→ **Dataset excerpts**
:::::

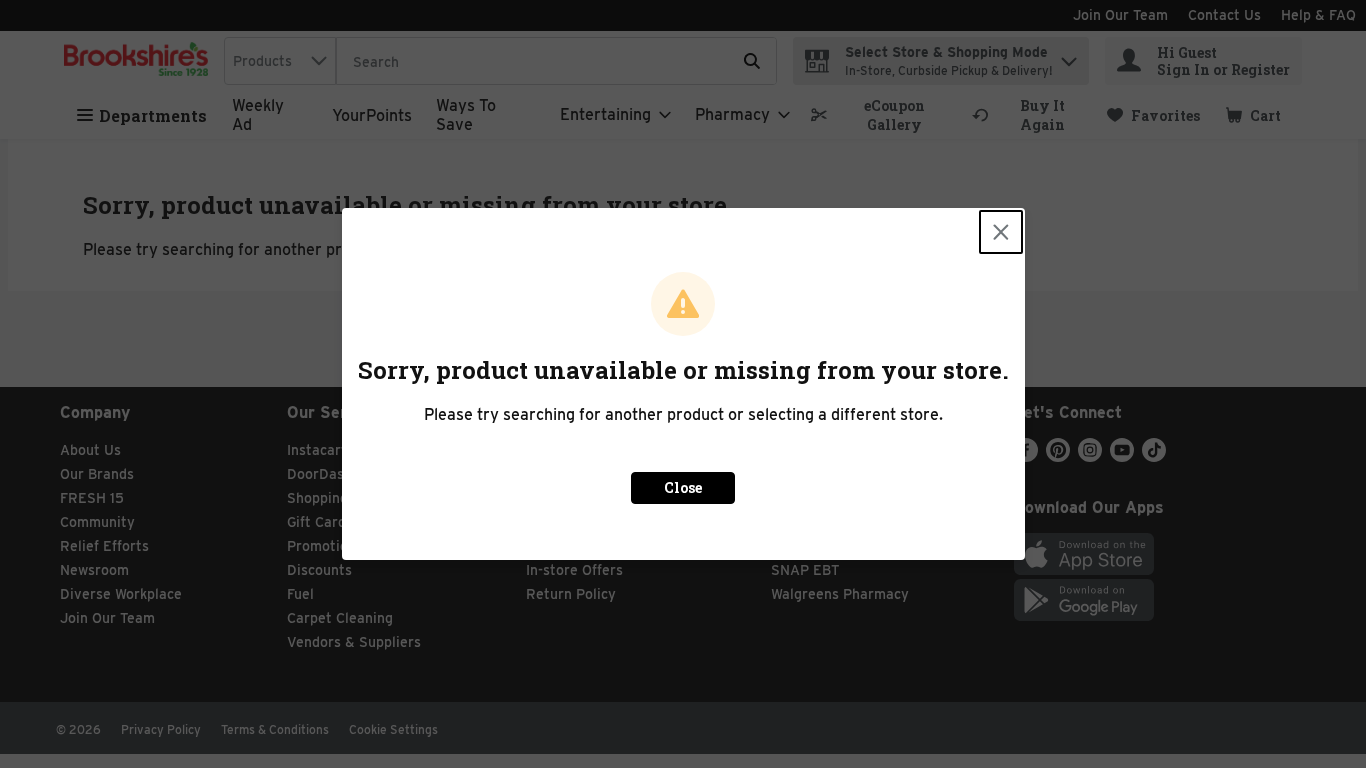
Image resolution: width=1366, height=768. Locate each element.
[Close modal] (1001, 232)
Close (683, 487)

:::::

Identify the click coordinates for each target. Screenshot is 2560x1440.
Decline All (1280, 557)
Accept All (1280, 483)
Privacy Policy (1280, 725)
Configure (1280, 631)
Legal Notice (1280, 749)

:::::

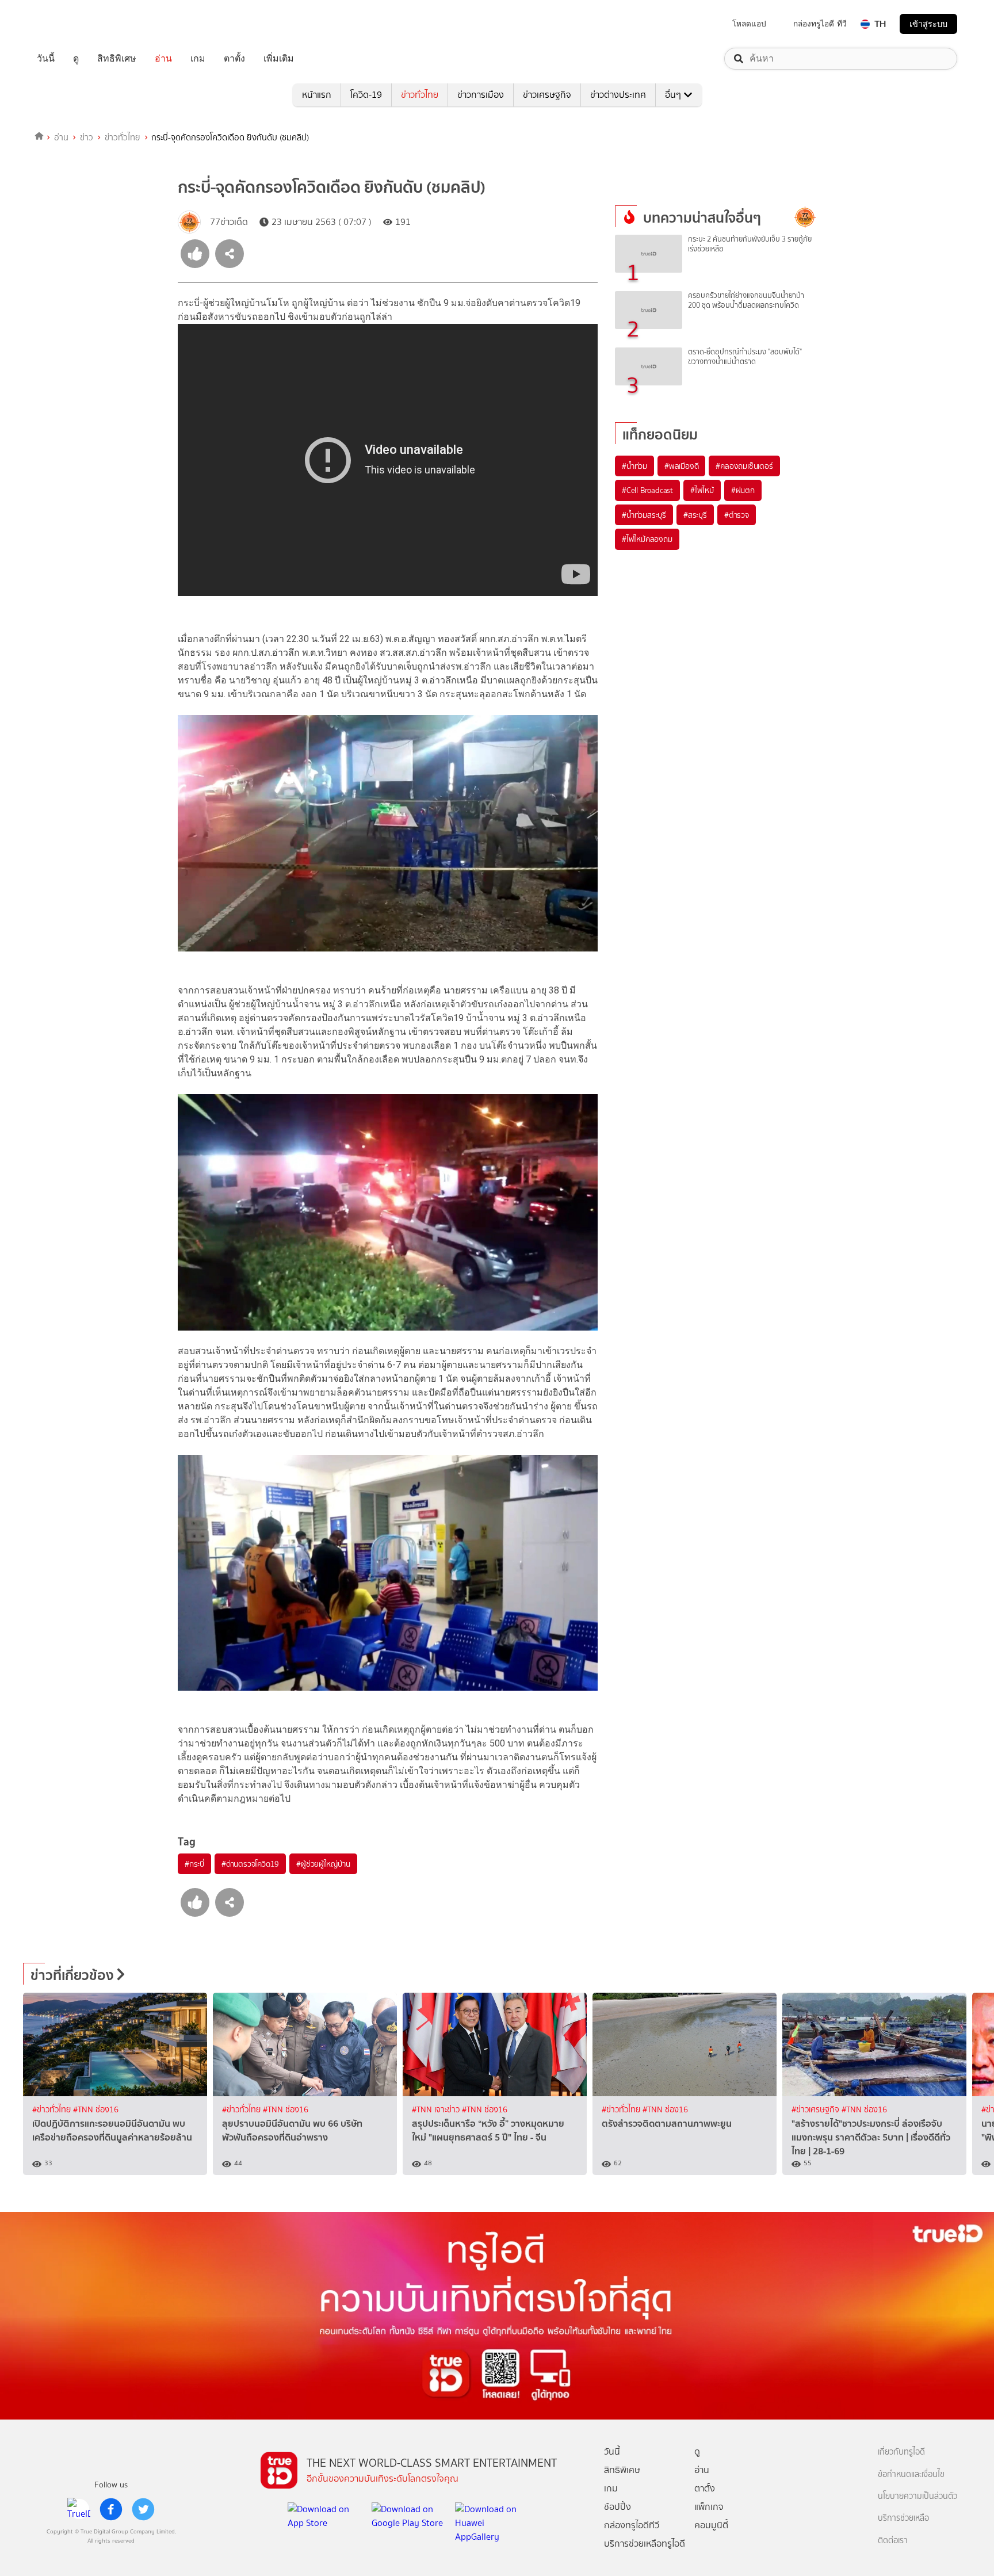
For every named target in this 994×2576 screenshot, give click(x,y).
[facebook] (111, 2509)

:::::

→ **Requirement**
Above are the records; copy every line in them that holds the word "target".

→ **Exercise response**
Identify the click coordinates for each target. Screenshot is 2560x1440.
For every named target in this 994×2576 screenshot, give click(x,y).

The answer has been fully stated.